The true-life story of the 33 Chilean miners who survived for months underground as superiors fought to rescue them and the world watched the efforts in real time is a gripping tale of fortitude, perseverance, religious faith and scientific ingenuity. The fact that no one trapped in the mine perished over the course of the 69-day ordeal is a legitimate miracle, and the details of the events should be shared with as many people as is physically possible.
It can’t be overlooked that a motion picture based on the burial and subsequent rescue mission never fully works because 99% of the time, when you know a film’s resolution, the story’s unable to generate any dramatic tension or land with any emotional impact. While not quite going through the motions, The 33 dutifully recounts the events of the 2010 mine collapse as it follows the men into the dark, stays with them during their darkest hours, then accompanies them back out to safety. If you tracked the group’s progress on live television as it happened several years back, it will look very familiar.
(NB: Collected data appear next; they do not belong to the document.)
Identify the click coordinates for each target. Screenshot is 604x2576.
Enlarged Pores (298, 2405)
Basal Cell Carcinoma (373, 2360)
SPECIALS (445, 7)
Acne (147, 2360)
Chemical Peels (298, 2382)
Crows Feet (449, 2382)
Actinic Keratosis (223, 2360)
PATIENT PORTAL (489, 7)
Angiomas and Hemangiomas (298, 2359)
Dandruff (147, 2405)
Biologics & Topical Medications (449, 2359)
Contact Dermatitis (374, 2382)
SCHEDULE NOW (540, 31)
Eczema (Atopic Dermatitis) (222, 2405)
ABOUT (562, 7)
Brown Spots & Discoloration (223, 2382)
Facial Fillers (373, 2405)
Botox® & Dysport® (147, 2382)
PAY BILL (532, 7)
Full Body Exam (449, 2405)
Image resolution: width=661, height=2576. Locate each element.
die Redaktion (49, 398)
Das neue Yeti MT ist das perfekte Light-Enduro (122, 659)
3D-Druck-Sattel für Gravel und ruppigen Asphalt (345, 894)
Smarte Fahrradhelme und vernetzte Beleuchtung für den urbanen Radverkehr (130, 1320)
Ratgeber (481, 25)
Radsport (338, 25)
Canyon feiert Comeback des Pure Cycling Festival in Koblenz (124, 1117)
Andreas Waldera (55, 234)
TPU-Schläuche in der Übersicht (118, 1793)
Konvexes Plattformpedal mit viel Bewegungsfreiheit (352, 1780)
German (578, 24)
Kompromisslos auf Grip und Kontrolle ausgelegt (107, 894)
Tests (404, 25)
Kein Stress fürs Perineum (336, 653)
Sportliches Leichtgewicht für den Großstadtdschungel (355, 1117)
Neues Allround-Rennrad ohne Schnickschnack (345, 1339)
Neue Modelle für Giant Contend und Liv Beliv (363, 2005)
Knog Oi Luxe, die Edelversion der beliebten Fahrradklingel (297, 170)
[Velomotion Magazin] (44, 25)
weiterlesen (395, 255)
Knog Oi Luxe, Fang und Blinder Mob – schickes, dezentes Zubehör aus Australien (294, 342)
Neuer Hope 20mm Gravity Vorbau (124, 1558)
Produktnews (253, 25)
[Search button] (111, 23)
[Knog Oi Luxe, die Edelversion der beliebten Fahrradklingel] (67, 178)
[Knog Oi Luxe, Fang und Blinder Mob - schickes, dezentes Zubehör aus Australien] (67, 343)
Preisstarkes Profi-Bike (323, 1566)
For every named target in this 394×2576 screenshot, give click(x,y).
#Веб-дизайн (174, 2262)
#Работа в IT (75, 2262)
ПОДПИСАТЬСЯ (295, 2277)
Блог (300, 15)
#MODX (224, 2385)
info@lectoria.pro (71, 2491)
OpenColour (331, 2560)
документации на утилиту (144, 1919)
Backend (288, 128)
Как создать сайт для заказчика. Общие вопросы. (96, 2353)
If you didn’t, you likely still know where the movie’s going, and how it intends on getting there.
No pun intended, but The 33 doesn’t dig nearly as deep as it should. Directed by Patricia Riggen and adapted from Hector Tobar’s book by three credited screenwriters, The 33 gives us snapshots of a handful of the miners before they venture into the danger zone. The men largely are characterized by bite-sized (and clichéd) defining traits, so we’ll easily recognize them in the dark and dirty mine. There’s the soon-to-be father; the homeless guy who’s arguing with his sister; the hen-pecked clown who has a mistress the whole town recognizes; and (my least favorite) the old man who’s about to retire. The overcooked script, which often gets in the way of the actual facts, shoehorns in lines like, “Two weeks, and you’re a free man!” Guess again, partner.
The 33 miners are 2,300 feet below the surface with tragedy strikes. Through no real fault of their own, the mountain into which the men are tunneling gives way, and Riggen relies on a mix of CGI dust and rock to recreate the natural disaster in a competent but short-of-thrilling sequence. The collapse is a necessary evil, the point we have to reach before the movie finally can begin. And it’s true, from this moment on, character development begins to drag The 33 toward the light. Strong personalities emerge, both in the mine and on the surface, as passionate performances by Antonio Banderas (as the miners’ unofficial spokesperson) and Rodrigo Santoro (as a structural engineer) start to cut through the melodrama to try and help The 33 stand out.
The set, itself, is an interesting character. Given the fact that The 33 has to spend more than two months in a hole (a hole large enough to comfortably contain a platoon of dirty miners, but still, a limitation for any movie), Riggen and her team come up with inventive ways to keep us invested in the cramped space, without making you eyeball the exits in a claustrophobic panic. The situation improves once the team outside the mountain figures out how to reach the trapped miners, and to eventually communicate with them. Again, if you paid any attention to this story as it was developing in 2010, these narrative marks are mere inevitabilities, not compelling twists.
Because I was less invested in the human drama than Riggen likely would prefer, it allowed me to noodle over her downright bizarre casting. When tasked with finding a fiery and headstrong actress to play Chilean sister Maria Segovia, who leads a communal effort to support the miners from outside the mountain, Riggen casts… Oscar-winning French actress Juliette Binoche? Not that Binoche is bad. She isn’t. And I stand behind the notion that Binoche can play any type – but asking her to play a Chilean instead of finding a talented Chilean actress strikes me as insulting. Also, a late-game appearance by James Brolin is head-scratchingly random, and he quietly disappears as quickly as he arrived.
The major factor really working against The 33, however, is one that Riggen and her crew couldn’t have predicted. This year has seen a number of humans-versus-nature dramas, from the sweeping Everest to the exaggerated San Andreas and the gripping Norwegian catastrophe thriller The Wave. Even Sir Ridley Scott’s The Martian utilized several of the gimmicks The 33 needed to stay interesting, with scientists racing a clock to rescue stranded, innocent victims. If you saw any of these films prior to checking out The 33, then the mine disaster will strike you as overly-familiar. If, like me, you watched all of them, then The 33 will feel like an absolute slog.